- To do:
Exactly the lines from the one containing "Task: Expand the Origin Magic dropdown" through the final line of the data are to be written out again, with nothing added.

- Dataset:
◇ ◇ ◇ ◇

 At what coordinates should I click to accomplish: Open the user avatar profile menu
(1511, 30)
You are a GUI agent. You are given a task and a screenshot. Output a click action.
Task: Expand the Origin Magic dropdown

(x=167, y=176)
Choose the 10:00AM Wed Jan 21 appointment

◇ ◇ ◇ ◇

- Completed task:
Task: Expand the Origin Magic dropdown

(x=167, y=176)
Choose the 10:00AM Wed Jan 21 appointment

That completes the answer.